* _What to do_
Give every line of the items below as a Markdown table with the columns "No." and "Item line," one row per line, skipping blank lines. Leave the pictures out of the answer.

* _Data provided_
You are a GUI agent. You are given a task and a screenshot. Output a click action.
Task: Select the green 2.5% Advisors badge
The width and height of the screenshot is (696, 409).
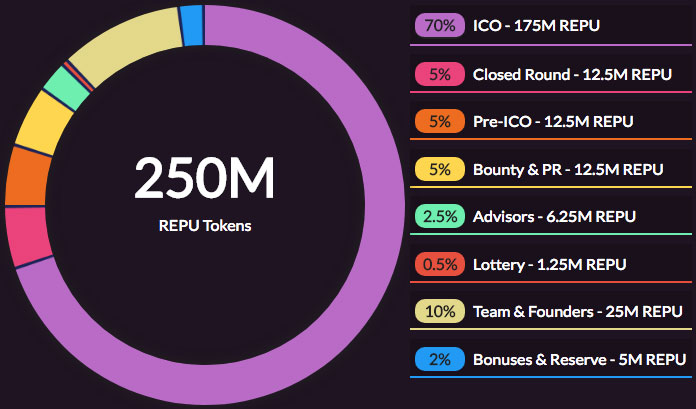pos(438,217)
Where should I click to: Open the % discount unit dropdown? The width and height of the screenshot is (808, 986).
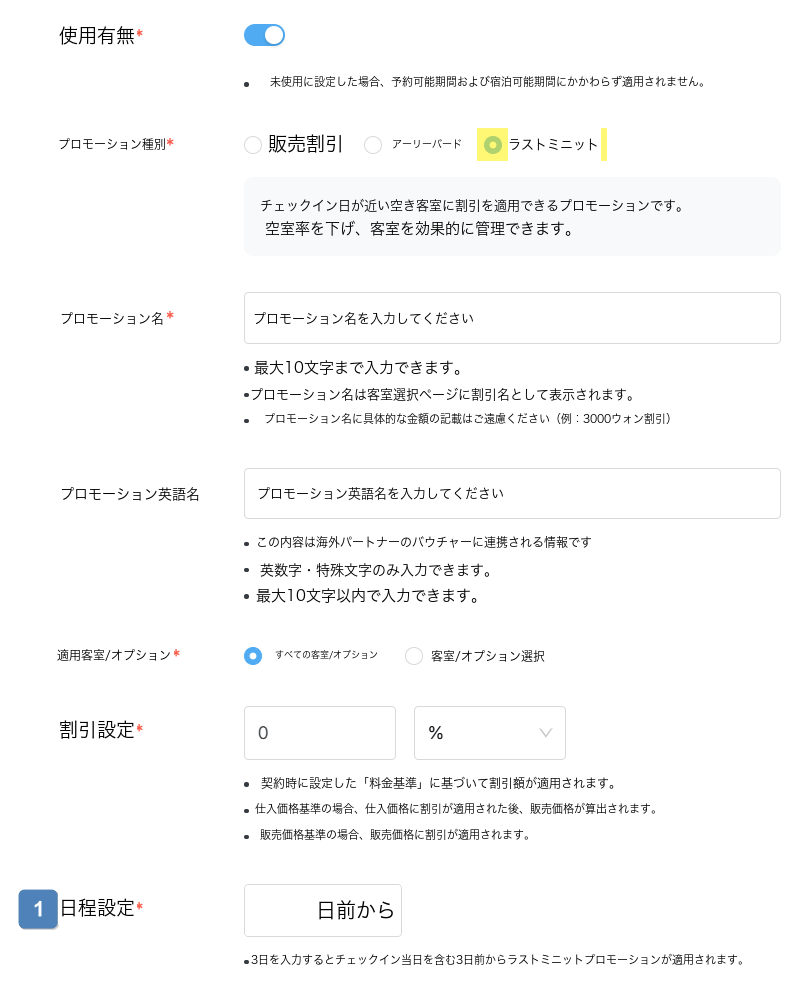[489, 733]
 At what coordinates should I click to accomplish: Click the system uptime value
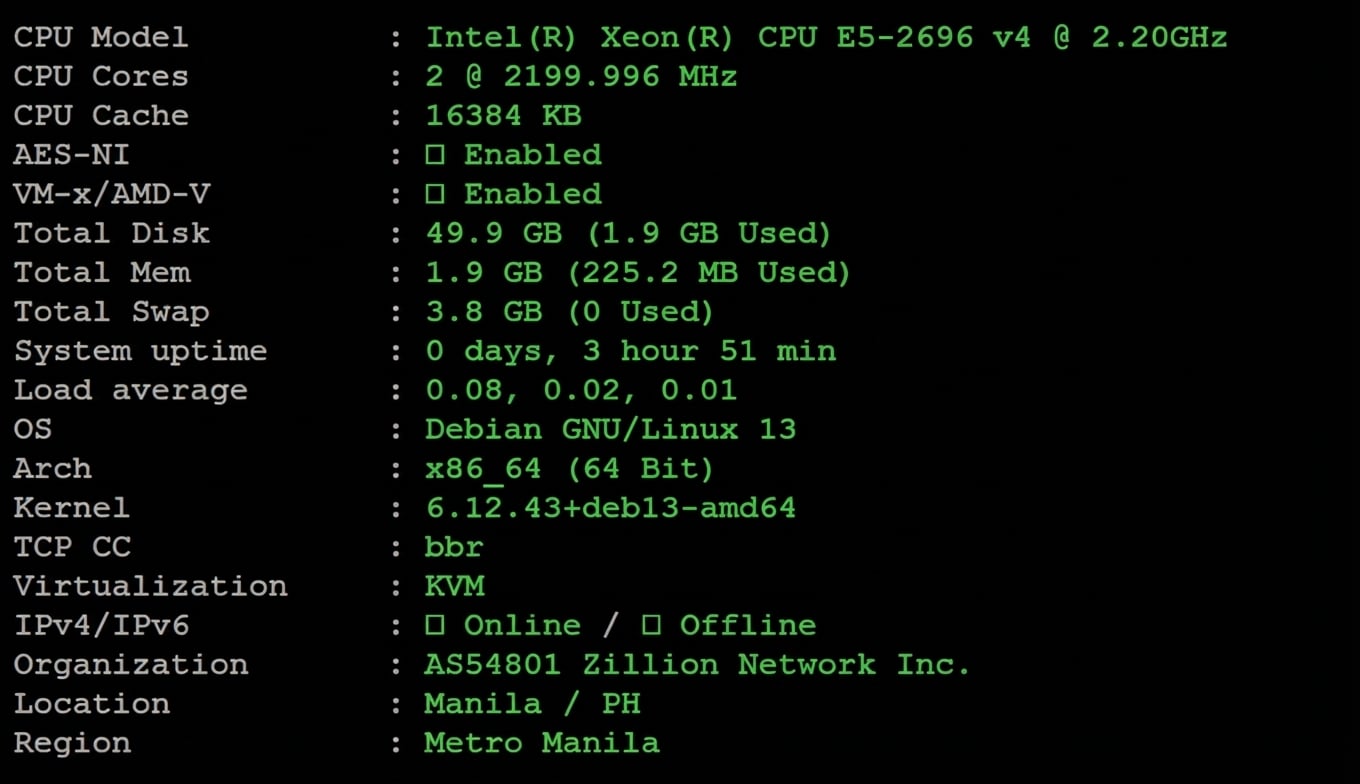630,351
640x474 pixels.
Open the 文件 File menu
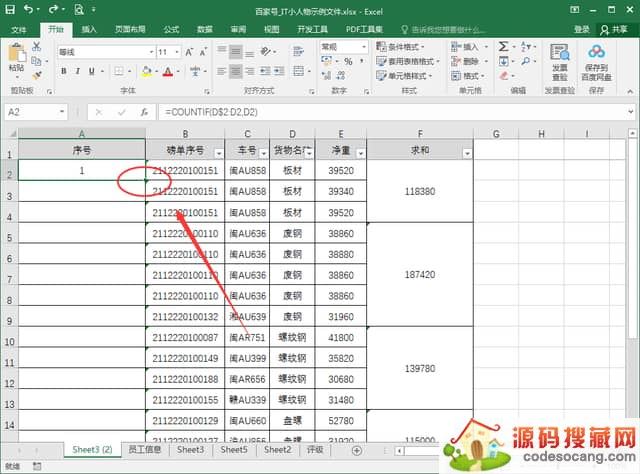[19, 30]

* _Correct answer_
| No. | Item line |
|---|---|
| 1 | You are a GUI agent. You are given a task and a screenshot. Output a click action. |
| 2 | Task: Select the green 2.5% Advisors badge |
| 3 | The width and height of the screenshot is (696, 409). |
| 4 | pos(438,217) |
| 5 | Where should I click to: Open the % discount unit dropdown? The width and height of the screenshot is (808, 986). |
| 6 | [489, 733] |
| 7 |  At what coordinates should I click to accomplish: Click the system uptime value |
| 8 | 630,351 |
| 9 | 640x474 pixels. |
| 10 | Open the 文件 File menu |
| 11 | [19, 30] |